J. Scowcroft

Personal information
- Position: Defender

Senior career*
- Years: Team / Apps / (Gls)
- 1888–1890: Bolton Wanderers / 9 / (1)

= J. Scowcroft =

English footballer

J. Scowcroft was an English footballer who played in The Football League for Bolton Wanderers. He played in the inaugural Football League season of 1888-1889 and played 9 matches and scored one goal. His debut was in the 3rd month of the season, November 1888. The date was 03-Nov-1888, at Anfield, Liverpool, then home of Everton. Scowcroft replaced Bob Roberts at left-half, the latter had moved to left-back.

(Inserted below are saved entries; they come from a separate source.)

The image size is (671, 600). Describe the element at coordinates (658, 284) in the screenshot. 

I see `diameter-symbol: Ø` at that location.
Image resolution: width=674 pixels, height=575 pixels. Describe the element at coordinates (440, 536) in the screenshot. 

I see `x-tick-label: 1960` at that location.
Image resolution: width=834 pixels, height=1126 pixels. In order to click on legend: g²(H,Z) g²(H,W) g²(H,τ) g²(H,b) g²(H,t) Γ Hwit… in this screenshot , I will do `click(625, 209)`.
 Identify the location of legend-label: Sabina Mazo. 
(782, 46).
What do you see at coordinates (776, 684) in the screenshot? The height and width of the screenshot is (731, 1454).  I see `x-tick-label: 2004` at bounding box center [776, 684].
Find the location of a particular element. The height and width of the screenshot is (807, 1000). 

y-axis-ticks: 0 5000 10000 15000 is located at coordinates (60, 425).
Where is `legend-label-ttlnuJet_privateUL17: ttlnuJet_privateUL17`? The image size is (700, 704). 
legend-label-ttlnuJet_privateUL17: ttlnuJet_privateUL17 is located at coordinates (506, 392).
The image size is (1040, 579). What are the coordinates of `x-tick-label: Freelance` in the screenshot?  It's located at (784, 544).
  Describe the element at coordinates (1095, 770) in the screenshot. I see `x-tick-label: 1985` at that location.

All the action in the match was in the 2nd half, 0–0 at half-time. Everton went 1-0 up but Wanderers equalised. Everton got a winner and, although Wanderers came close they could not get an equaliser.
Scowcroft' only goal was scored in an 8-goal thriller played on 08-Dec-1888 at Leamington Road, Blackburn, then home of Blackburn Rovers. Rovers, 2-0 up after 7 minutes lost their clean sheet in the game a minute later, as Scowcroft, playing centre-half, scored his only goal into the Rovers box. Scowcroft played 9 times for Wanderers between 03-Nov-1888 and his last game of the season, 12-Jan-1889. He made 7 appearances at centre-half and 2 at left-half. Wanderers finished the season in 5th place and scored 63 goals in 22 games, the 3rd highest of the season.